L'épidémie de bronchiolite cause beaucoup de difficultés dans les hôpitaux français. Mardi 1er novembre, toutes les régions métropolitaines, sauf la Corse, sont en alerte rouge, c'est-à-dire en niveau d'alerte épidémique. Mélodie Aubart, neuropédiatre à l'hôpital Necker à Paris, alerte sur franceinfo sur une situation qui ne fait qu'empirer. Elle a rassemblé 7 000 signatures de soignants dans une lettre ouverte destinée à Emmanuel Macron.

Avec l'épidémie de bronchiolite, la situation dans les hôpitaux "ne pouvait que se dégrader, elle continue de se dégrader tous les jours", juge Mélodie Aubart, avec "des plans blancs déclenchés à Rouen, à Bordeaux..." La neuropédiatre parisienne ira toquer à la porte de l'Élysée mercredi 2 novembre, car les alertes précédentes n'ont pas eu de réponse de la part du gouvernement : "Nous voulons qu'il y ait une reconnaissance de l'État du caractère critique de cette situation. Nous voulons une reconnaissance de la responsabilité de l'État, pas seulement de ce gouvernement, mais de tous les gouvernements passés. Nous voulons que des mesures fortes, structurelles, urgentes soient mises en place".

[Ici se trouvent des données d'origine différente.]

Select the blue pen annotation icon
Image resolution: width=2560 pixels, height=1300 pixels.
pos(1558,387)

Jusqu'à 16 enfants malades pour une infirmière

Car la situation est grave, selon Mélodie Aubart. "Nous avons des professionnels de santé qui alertent sur une crise sanitaire qui est en train de se dérouler sous les yeux de tous". Le gouvernement a annoncé dimanche 23 octobre une aide financière de 150 millions d'euros à destination de plusieurs services hospitaliers. "On a l'impression d'être sur le Titanic, et que le gouvernement est en train d'écoper avec une cuillère en plastique", regrette la neuropédiatre à l'hôpital Necker.

Elle et son collectif de soignants pédiatriques attendent "l'instauration d'un ratio nombre de patients, en l'occurrence d'enfants, par infirmière. Il y a encore des services en France, où une infirmière s'occupe de 16 enfants malades la nuit. C'est inadmissible. On ne peut pas soigner correctement les enfants".

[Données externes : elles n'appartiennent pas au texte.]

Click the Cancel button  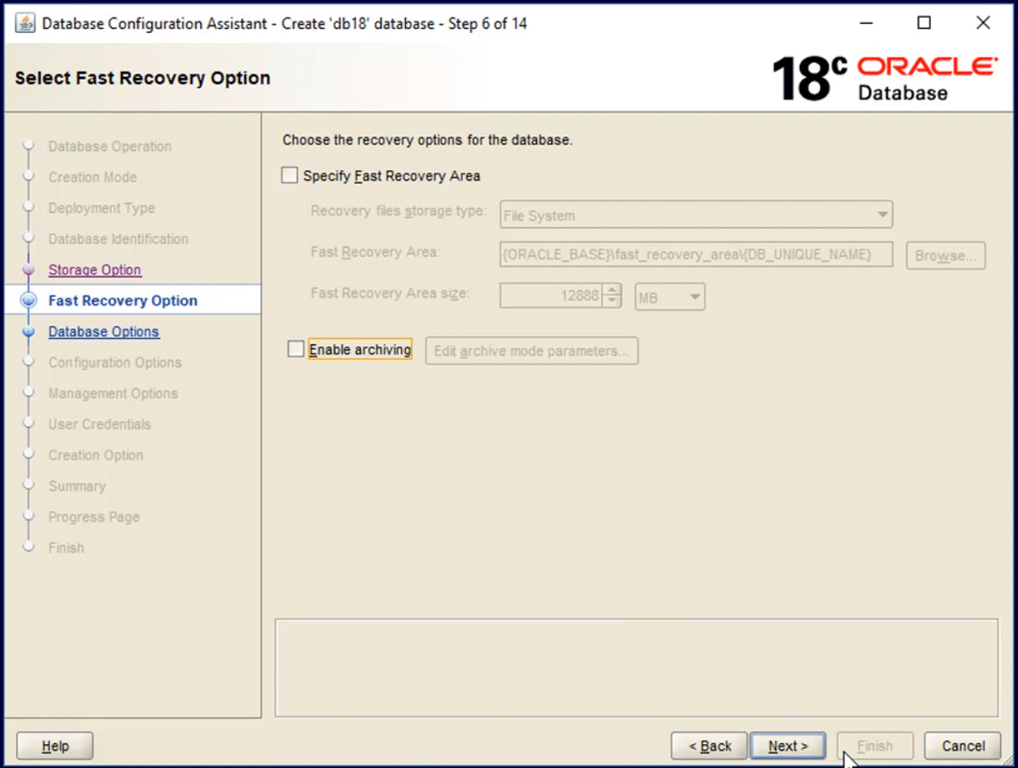[x=963, y=746]
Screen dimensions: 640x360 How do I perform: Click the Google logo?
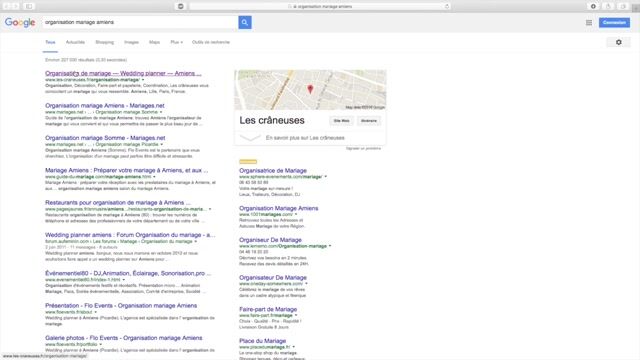tap(20, 22)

Mélodie Aubart rappelle qu'il faut "évidemment revaloriser les salaires. Nous sommes avant-derniers sur les salaires en Europe par rapport au salaire moyen". Sans compter la sanctuarisation des temps de formation, des temps de projet collectif. Cela permettrait aux soignants d'arrêter de "culpabiliser, de s'inquiéter pour leurs patients".